Les technologies de défense n’avancent presque jamais au rythme des applications grand public. Les capitaux destinés aux capteurs, aux piles d’autonomie, à la propulsion ou aux communications sécurisées passent en général par un comité d’investissement où se croisent finance, opérations et jugement de sécurité nationale. Comprendre cette salle permet aux fondateurs, aux limited partners et aux responsables de programmes de saisir pourquoi certains dossiers avancent et d’autres s’arrêtent. Cet article décrit les mécanismes réels du marché, sans jargon, en soulignant le rôle des incubateurs dans la préparation de ces arbitrages.

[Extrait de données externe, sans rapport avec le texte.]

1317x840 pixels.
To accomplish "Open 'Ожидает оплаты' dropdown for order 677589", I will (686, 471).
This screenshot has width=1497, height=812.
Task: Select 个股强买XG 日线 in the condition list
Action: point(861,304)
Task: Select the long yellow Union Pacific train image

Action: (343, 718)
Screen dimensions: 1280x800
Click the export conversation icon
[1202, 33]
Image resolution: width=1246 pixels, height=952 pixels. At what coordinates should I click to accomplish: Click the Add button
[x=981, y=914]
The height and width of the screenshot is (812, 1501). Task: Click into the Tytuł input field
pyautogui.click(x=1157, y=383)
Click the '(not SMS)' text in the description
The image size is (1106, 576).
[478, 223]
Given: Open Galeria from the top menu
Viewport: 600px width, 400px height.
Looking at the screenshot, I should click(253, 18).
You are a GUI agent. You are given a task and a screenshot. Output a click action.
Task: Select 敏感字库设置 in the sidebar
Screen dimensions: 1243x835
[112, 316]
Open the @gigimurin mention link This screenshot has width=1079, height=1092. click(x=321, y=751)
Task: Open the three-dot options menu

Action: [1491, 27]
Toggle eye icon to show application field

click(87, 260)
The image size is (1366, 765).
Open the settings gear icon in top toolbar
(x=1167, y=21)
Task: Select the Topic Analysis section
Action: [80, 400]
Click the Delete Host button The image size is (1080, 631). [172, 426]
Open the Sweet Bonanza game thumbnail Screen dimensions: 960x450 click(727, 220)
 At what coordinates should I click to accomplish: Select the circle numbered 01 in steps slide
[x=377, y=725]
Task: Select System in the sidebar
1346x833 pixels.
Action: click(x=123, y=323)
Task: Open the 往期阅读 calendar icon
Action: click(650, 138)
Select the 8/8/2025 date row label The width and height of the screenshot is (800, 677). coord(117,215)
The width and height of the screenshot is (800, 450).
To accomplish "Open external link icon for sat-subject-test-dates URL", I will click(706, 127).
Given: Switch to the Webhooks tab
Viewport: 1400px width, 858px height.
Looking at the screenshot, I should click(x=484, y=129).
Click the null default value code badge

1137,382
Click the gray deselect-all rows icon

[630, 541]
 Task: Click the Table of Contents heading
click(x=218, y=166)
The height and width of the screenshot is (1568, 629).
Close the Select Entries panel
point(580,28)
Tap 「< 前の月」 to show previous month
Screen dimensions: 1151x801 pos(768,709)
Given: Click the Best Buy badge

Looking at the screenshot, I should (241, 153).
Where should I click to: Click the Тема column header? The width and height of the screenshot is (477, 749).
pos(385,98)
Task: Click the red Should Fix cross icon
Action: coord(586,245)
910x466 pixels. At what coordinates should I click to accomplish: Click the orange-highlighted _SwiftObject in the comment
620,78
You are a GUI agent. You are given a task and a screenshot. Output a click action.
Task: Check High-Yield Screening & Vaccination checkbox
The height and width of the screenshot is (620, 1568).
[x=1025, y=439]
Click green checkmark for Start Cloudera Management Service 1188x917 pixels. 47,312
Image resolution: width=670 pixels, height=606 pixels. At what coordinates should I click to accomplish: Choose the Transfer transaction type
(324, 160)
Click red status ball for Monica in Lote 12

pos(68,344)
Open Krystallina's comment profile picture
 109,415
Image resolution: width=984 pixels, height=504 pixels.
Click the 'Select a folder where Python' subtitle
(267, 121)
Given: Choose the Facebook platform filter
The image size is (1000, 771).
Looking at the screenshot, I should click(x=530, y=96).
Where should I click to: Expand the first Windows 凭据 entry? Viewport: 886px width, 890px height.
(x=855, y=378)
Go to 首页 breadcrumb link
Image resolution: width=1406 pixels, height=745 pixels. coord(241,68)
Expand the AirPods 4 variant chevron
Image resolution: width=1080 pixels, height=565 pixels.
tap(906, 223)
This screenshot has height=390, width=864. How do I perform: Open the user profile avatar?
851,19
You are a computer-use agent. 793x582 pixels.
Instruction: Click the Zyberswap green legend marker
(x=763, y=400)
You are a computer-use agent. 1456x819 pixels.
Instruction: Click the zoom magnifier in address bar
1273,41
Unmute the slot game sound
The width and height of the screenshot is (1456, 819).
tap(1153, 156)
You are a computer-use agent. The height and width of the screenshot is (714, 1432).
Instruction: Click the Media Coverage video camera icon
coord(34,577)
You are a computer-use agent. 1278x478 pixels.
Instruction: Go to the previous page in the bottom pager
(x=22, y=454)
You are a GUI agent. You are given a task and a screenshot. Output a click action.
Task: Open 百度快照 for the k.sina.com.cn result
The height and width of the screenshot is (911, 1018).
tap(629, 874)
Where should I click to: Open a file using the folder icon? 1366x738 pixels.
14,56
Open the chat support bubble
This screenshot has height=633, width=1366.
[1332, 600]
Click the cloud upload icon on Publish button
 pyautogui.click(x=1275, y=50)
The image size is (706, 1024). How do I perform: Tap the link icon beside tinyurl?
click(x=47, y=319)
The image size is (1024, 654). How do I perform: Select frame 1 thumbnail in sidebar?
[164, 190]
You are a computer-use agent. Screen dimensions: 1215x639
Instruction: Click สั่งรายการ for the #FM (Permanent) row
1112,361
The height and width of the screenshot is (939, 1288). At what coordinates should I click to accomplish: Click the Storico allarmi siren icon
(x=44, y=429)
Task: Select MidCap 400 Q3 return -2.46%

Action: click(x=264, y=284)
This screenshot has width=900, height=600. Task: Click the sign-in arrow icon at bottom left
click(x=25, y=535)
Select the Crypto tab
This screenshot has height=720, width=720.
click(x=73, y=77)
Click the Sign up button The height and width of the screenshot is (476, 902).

Au cœur des comités qui valident le capital défense
La plupart des comités réunissent des partenaires qui ont déjà signé des chèques, des opérateurs ayant livré du matériel sous contrat et des conseillers issus de l’administration. Leur mandat dépasse le simple calcul de capital-risque. Ils examinent la faisabilité technique, la résilience de la chaîne d’approvisionnement et la capacité d’un produit à franchir les obstacles d’exportation ou de classification. Les votes exigent souvent plus qu’une simple majorité ; une seule voix centrée sur la sécurité peut suspendre une term sheet le temps d’une diligence complémentaire. L’approche de Foundation sur le capital humain précoce, détaillée dans Pourquoi nous investissons dans les personnes avant qu'elles aient une entreprise, prend ici tout son sens : les membres du comité privilégient fréquemment la crédibilité de l’équipe aux prototypes encore bruts lorsque les délais s’allongent.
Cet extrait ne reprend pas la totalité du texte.